*Task details*. Write out the listing below word for word, omitting the pictures.

>> begin Data

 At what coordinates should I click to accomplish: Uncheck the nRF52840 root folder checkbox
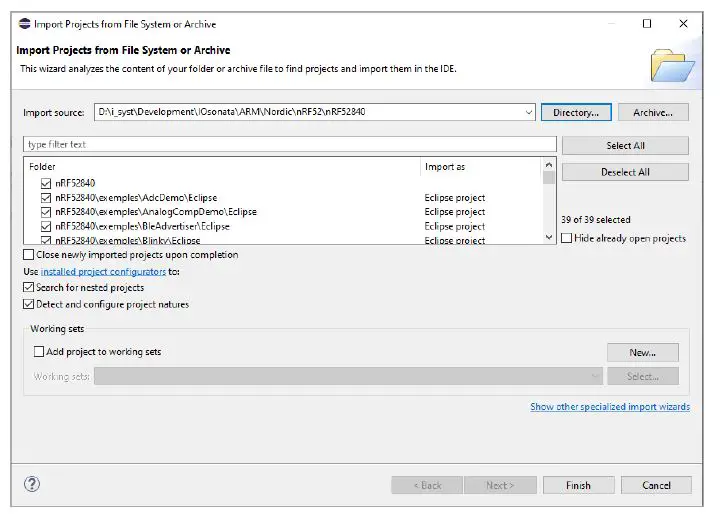tap(46, 184)
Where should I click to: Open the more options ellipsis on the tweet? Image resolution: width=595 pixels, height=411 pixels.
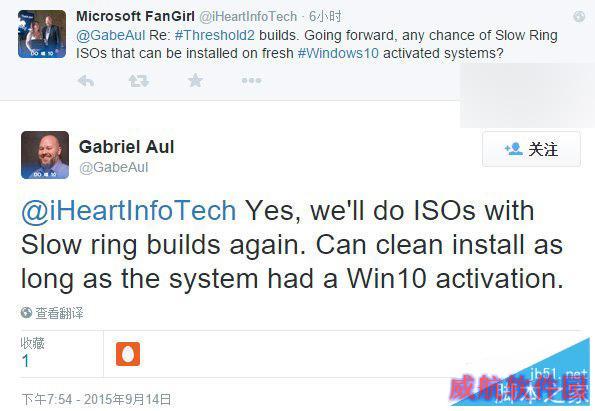251,80
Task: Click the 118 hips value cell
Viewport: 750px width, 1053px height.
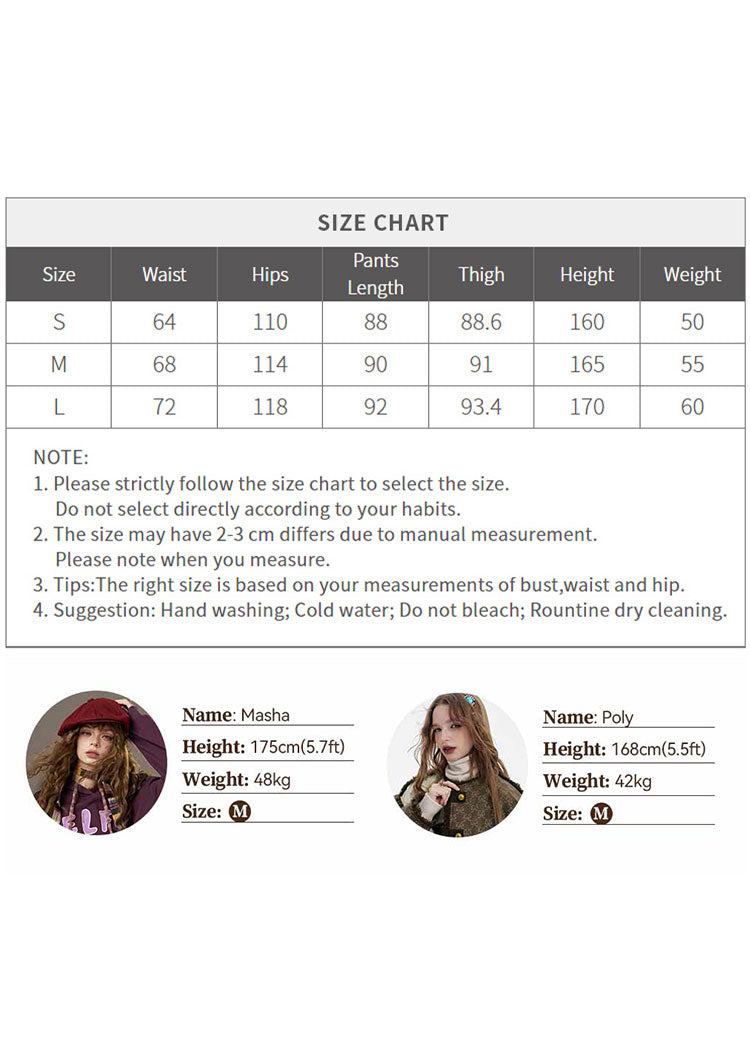Action: 270,407
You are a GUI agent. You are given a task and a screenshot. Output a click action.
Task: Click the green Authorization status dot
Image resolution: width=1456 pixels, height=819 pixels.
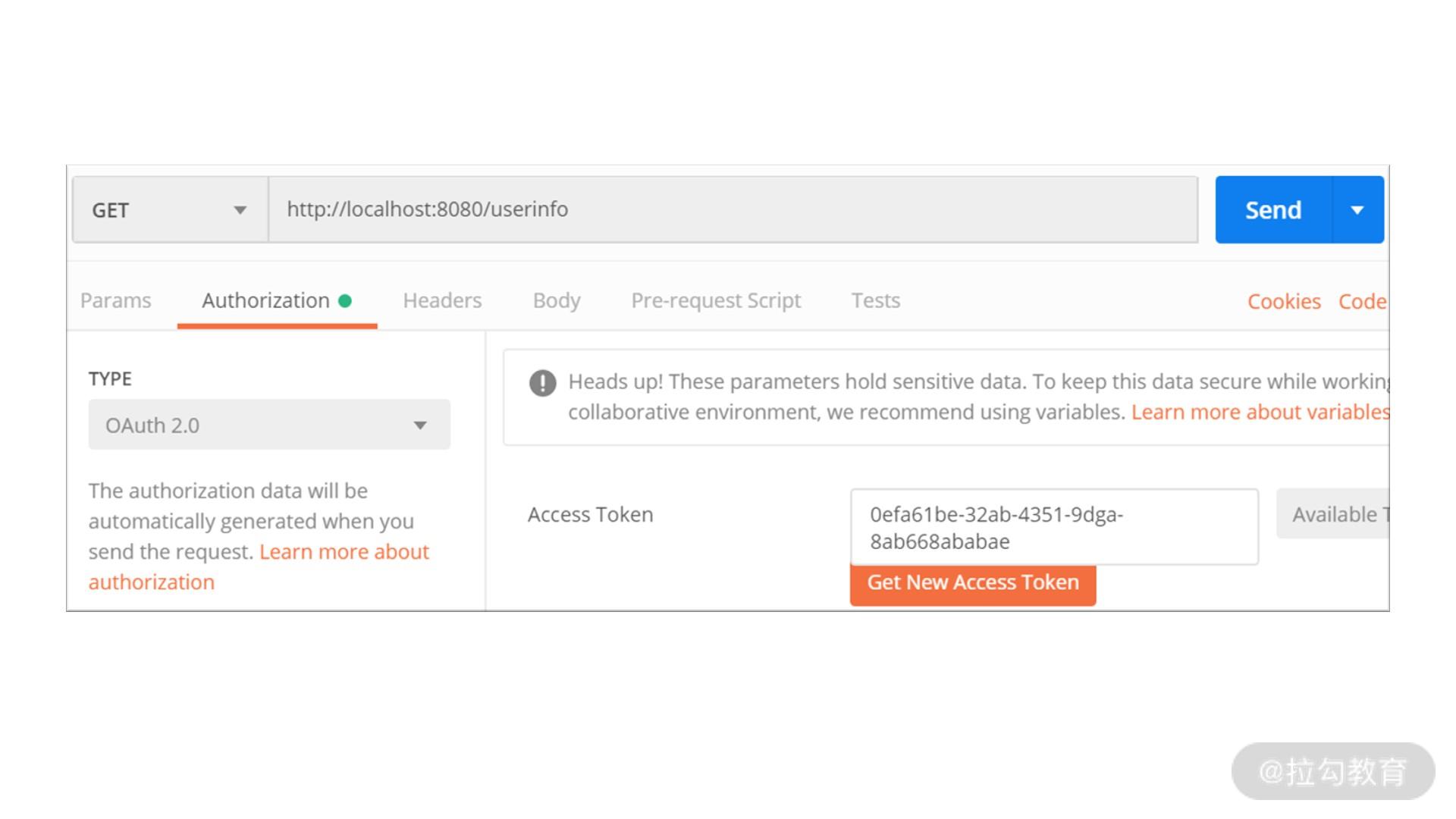click(345, 301)
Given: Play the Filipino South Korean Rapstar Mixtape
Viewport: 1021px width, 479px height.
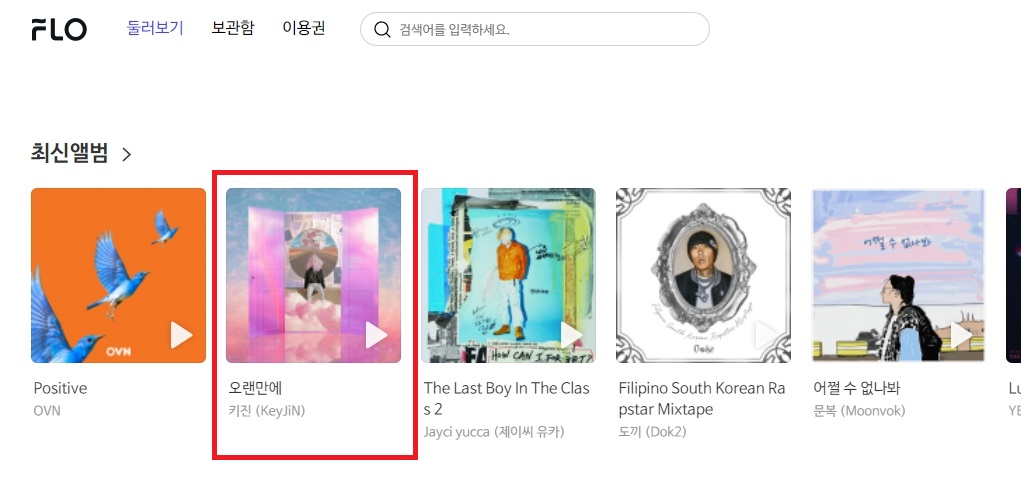Looking at the screenshot, I should (767, 335).
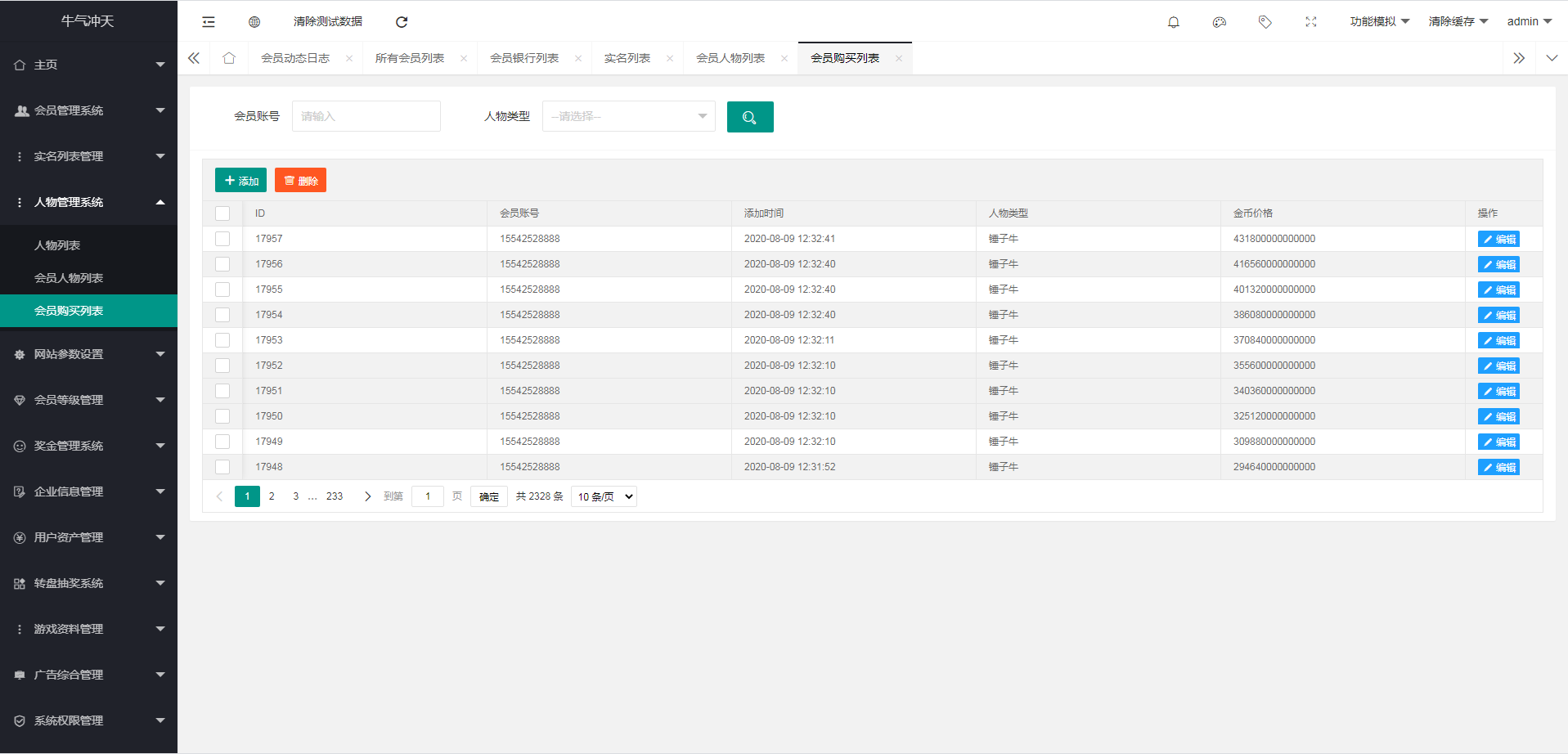The width and height of the screenshot is (1568, 754).
Task: Tick the checkbox for row ID 17957
Action: click(222, 239)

>> end Data

*Result of this task*.
 At what coordinates should I click to accomplish: Uncheck the nRF52840 root folder checkbox
tap(46, 184)
Where should I click to: Open the more options ellipsis on the tweet? Image resolution: width=595 pixels, height=411 pixels.
251,80
Task: Click the 118 hips value cell
Viewport: 750px width, 1053px height.
Action: 270,407
You are a GUI agent. You are given a task and a screenshot. Output a click action.
Task: Click the green Authorization status dot
Image resolution: width=1456 pixels, height=819 pixels.
click(345, 301)
Given: Play the Filipino South Korean Rapstar Mixtape
Viewport: 1021px width, 479px height.
Looking at the screenshot, I should (767, 335).
The width and height of the screenshot is (1568, 754).
Task: Tick the checkbox for row ID 17957
Action: click(222, 239)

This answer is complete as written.